Regulatory agencies have not been very successful in regulating this species, especially due to excessive quotas supported by commercial fishermen. One of the problems is that bluefin is highly prized in Japan and elsewhere for raw fish dishes such as sushi and sashimi. For example, an Atlantic bluefin caught off eastern United States sold for US $247,000 at a Tokyo fish market in 2008, and in the past higher prices have been paid.

From an economic perspective, the dilemma arises from market processes: the scarcer the fish, the higher its price, so the profit incentive grows stronger for its increased exploitation when the species approaches depletion. Market signals are consequently counterproductive in this setting, working to exacerbate and not to reduce scarcity. As one might imagine, Atlantic bluefin tuna are listed as an “endangered” species of fish.

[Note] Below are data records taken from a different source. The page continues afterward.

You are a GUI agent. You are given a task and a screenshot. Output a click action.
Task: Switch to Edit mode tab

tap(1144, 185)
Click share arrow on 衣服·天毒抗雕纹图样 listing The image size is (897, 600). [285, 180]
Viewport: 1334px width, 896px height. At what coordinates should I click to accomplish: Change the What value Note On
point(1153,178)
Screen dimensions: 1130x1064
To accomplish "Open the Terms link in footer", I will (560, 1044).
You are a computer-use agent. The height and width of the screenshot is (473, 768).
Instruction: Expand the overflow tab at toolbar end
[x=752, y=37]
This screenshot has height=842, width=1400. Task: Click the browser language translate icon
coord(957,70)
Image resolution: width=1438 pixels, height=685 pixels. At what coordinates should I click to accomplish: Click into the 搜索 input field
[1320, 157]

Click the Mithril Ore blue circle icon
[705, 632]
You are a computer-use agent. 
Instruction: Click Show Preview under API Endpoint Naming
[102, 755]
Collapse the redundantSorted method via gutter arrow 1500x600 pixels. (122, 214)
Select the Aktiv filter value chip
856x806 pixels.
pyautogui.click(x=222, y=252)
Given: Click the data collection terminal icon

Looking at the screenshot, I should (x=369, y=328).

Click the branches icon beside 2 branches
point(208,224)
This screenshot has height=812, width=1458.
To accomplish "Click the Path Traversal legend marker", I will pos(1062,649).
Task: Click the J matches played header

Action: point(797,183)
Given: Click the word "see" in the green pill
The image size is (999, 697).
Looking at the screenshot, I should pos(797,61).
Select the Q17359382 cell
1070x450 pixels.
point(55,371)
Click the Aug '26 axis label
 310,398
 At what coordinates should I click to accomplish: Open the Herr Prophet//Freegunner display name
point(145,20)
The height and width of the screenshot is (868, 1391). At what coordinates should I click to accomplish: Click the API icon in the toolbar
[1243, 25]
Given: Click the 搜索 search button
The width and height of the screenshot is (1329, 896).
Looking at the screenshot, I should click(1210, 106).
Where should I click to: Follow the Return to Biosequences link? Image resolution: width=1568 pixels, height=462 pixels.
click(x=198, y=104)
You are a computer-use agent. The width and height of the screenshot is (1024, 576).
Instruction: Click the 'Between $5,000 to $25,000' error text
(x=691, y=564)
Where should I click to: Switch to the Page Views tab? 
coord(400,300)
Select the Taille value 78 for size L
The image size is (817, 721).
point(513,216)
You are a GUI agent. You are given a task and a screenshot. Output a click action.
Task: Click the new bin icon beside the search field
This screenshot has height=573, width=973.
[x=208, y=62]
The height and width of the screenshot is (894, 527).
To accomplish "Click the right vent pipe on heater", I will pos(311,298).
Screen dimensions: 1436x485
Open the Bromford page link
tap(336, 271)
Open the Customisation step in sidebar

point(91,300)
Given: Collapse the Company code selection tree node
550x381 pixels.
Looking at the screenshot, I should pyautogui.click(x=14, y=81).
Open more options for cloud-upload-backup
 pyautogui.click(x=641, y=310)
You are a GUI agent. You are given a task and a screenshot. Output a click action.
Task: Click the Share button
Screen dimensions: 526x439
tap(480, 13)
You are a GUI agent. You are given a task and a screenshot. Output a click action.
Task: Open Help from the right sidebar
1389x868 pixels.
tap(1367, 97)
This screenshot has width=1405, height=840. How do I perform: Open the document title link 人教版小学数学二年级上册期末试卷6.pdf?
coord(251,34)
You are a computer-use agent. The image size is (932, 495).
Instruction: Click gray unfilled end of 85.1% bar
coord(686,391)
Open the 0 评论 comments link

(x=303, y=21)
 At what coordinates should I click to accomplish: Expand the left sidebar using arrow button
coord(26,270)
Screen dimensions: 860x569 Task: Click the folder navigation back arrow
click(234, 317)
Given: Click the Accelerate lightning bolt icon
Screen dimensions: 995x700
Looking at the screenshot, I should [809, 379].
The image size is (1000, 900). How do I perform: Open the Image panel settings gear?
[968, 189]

Photo from American Oceans

Our global appetite for fish is the predominant threat to Atlantic bluefin. Overfishing continues despite repeated warnings of their current precipitous decline. Bluefin aquaculture, which arose in response to shrinking wild stocks, has yet to achieve sustainability, in part because it relies on harvesting and ranching juveniles rather than captive breeding. Regulating the harvest of this species continues to be a major challenge, which is why it is currently listed as endangered in the North Atlantic region.

Perhaps we need to curb or better control our appetite for these fish in order to have them at all.